Set down the full random network milestone text below, word for word.

## PROVIDED PASSAGE
=====

The purpose of this milestone is to explore various random network models, analyse their properties and compare them to your network. In the first part of the milestone you will implement two random graph models and try to fit them to your network. In this part you are not allowed to use any additional package. In the second part of the milestone you will choose a third random graph model that you think shares some properties with your network. You will be allowed to use additional packages to construct this network, but you must explain your network choice. Finally, make your code as clean as possible, and keep your textual answers short.

## Part 0

Import the adjacency matrix of your graph that you constructed in milestone 1, as well as the number of nodes and edges of your network.

In [None]:
import numpy as np
import pandas as pd

adjacency = np.load('adjacency.npy') # the adjacency matrix
n_nodes =  adjacency.shape[0] # the number of nodes in the network
n_edges =  np.where(adjacency > 0, 1, 0).sum() / 2 # the number of edges in the network

## Part 1

**For the computation of this part of the milestone you are only allowed to use the packages that have been imported in the cell below.**

In [None]:
%matplotlib inline

import random
import numpy as np
import pandas as pd
import matplotlib.pyplot as plt
import scipy

### Question 1

Create a function that constructs an Erdős–Rényi graph.

In [None]:
def erdos_renyi(n, p, seed = None):
    """Create an instance from the Erdos-Renyi graph model.
    
    Parameters
    ----------
    n: int
        Size of the graph.
    p: float
        Edge probability. A number between 0 and 1.

=====

## SUPPLIED RECORDS
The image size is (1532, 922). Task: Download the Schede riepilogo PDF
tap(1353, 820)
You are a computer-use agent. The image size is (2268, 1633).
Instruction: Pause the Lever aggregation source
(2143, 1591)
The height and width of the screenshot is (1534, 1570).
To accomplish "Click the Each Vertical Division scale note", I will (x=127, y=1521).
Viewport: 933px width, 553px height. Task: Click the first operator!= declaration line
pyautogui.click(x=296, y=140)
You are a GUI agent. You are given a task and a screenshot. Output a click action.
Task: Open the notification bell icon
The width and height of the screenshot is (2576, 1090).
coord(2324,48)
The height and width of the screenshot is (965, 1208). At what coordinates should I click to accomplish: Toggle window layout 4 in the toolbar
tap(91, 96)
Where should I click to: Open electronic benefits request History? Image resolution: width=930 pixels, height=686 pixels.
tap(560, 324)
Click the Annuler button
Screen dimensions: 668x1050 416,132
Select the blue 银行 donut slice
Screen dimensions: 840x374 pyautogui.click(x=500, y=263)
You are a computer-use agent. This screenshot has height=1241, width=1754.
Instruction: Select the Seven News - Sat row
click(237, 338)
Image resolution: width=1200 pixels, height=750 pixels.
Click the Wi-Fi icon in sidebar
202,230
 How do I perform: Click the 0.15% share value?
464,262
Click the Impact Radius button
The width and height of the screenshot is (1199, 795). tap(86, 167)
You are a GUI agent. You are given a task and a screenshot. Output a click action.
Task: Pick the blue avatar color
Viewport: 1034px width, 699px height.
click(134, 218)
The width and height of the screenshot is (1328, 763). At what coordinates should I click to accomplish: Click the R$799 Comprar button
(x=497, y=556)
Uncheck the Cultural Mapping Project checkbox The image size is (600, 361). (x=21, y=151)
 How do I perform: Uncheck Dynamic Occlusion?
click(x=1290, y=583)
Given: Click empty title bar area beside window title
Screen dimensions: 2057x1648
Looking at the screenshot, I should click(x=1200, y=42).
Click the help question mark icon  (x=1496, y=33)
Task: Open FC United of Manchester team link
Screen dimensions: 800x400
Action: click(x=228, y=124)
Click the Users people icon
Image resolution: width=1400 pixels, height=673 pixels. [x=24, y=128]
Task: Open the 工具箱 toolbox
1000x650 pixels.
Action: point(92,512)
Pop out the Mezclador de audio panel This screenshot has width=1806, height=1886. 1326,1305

=====

## WRITTEN ANSWER
The purpose of this milestone is to explore various random network models, analyse their properties and compare them to your network. In the first part of the milestone you will implement two random graph models and try to fit them to your network. In this part you are not allowed to use any additional package. In the second part of the milestone you will choose a third random graph model that you think shares some properties with your network. You will be allowed to use additional packages to construct this network, but you must explain your network choice. Finally, make your code as clean as possible, and keep your textual answers short.

## Part 0

Import the adjacency matrix of your graph that you constructed in milestone 1, as well as the number of nodes and edges of your network.

In [None]:
import numpy as np
import pandas as pd

adjacency = np.load('adjacency.npy') # the adjacency matrix
n_nodes =  adjacency.shape[0] # the number of nodes in the network
n_edges =  np.where(adjacency > 0, 1, 0).sum() / 2 # the number of edges in the network

## Part 1

**For the computation of this part of the milestone you are only allowed to use the packages that have been imported in the cell below.**

In [None]:
%matplotlib inline

import random
import numpy as np
import pandas as pd
import matplotlib.pyplot as plt
import scipy

### Question 1

Create a function that constructs an Erdős–Rényi graph.

In [None]:
def erdos_renyi(n, p, seed = None):
    """Create an instance from the Erdos-Renyi graph model.
    
    Parameters
    ----------
    n: int
        Size of the graph.
    p: float
        Edge probability. A number between 0 and 1.